The most cited violation (food-contact surface condition, 49,837) is Intermediate priority. The third most cited (raw food separation, 43,949) and fifth (handwashing facilities, 38,737) are High Priority.

Seasonal patterns

Month Inspections Emergency closures
October 15,030 (peak) 151
September 14,213 155
July 13,492 166 (peak closures)
August 13,296 145
March 12,697 108
January 11,644 89
December 11,525 114
February 11,454 95
November 9,525 (lowest) 77 (lowest)

99.4% of inspections happen Monday through Friday. Tuesday and Wednesday are the busiest days (22% each). Friday is 20% lighter than mid-week.

Market context

Florida has 64,996 active DBPR-licensed food-service establishments, of which 51,866 are permanent seated restaurants. 664 multi-site operators (5 or more locations) control 10,276 sites, 15.8% of the total.

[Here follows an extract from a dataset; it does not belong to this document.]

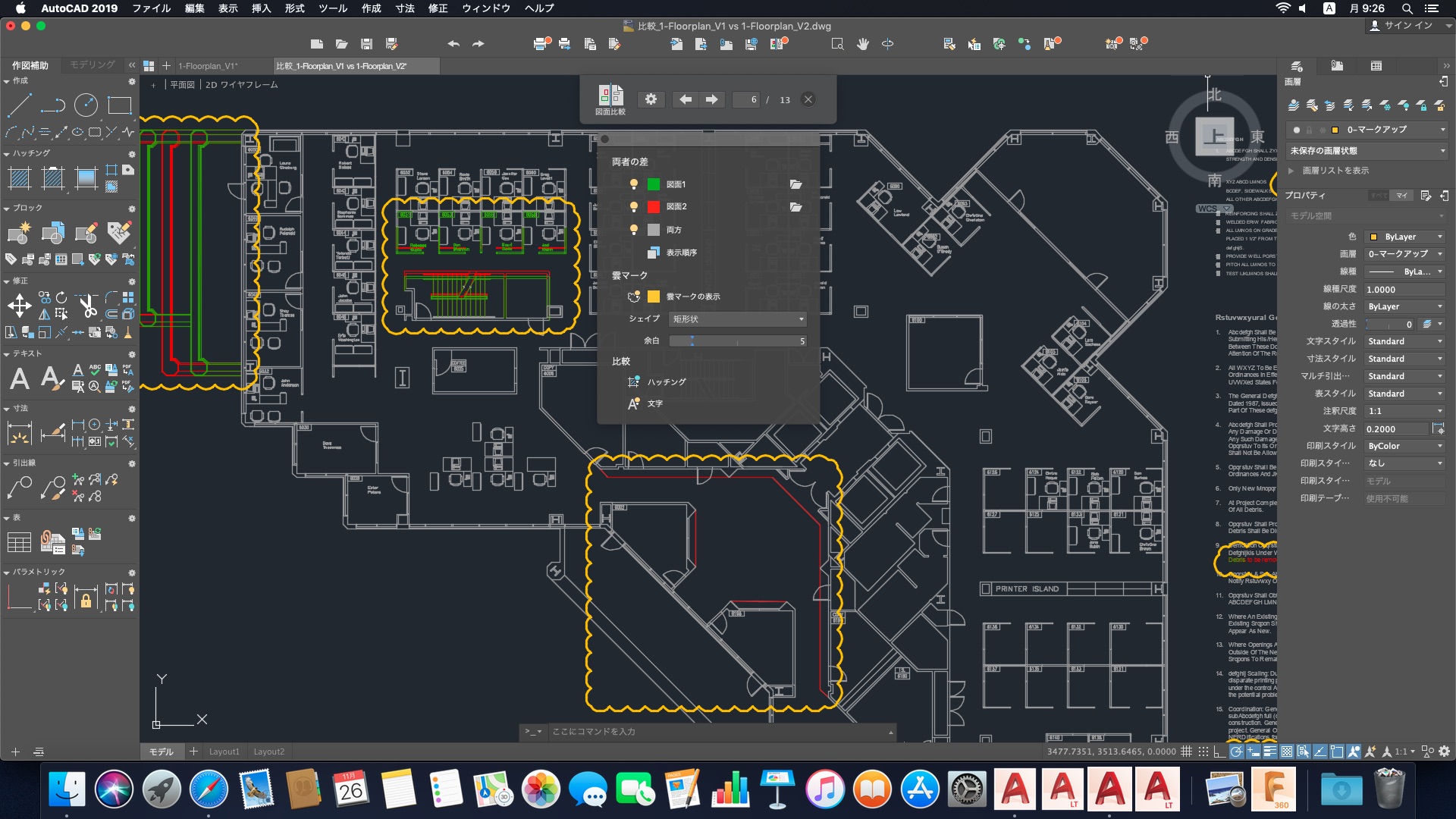Open the folder icon next to 図面2

pos(795,206)
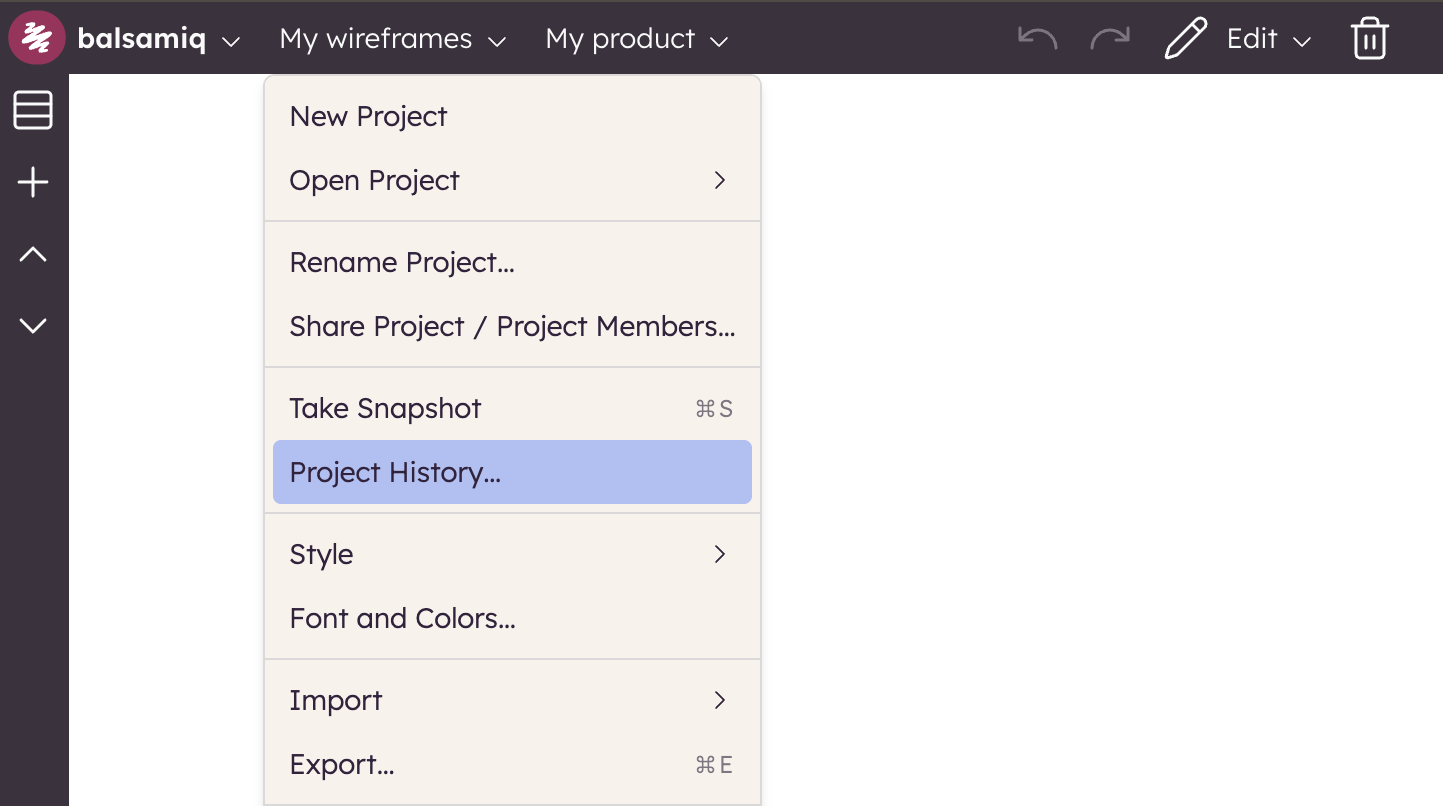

13.2% of all establishments either opened new or changed ownership in the current fiscal year (8,568 sites). Each enters the DBPR system with fresh compliance clocks: 30 days for food manager certification under F.S. 509.039, 60 days for employee training under F.S. 509.049.

The five-year trend line has not flattened. Enforcement actions have grown every year since 2020.

This report is based on published enforcement data and original analysis. It is for general information only and doesn't constitute legal advice.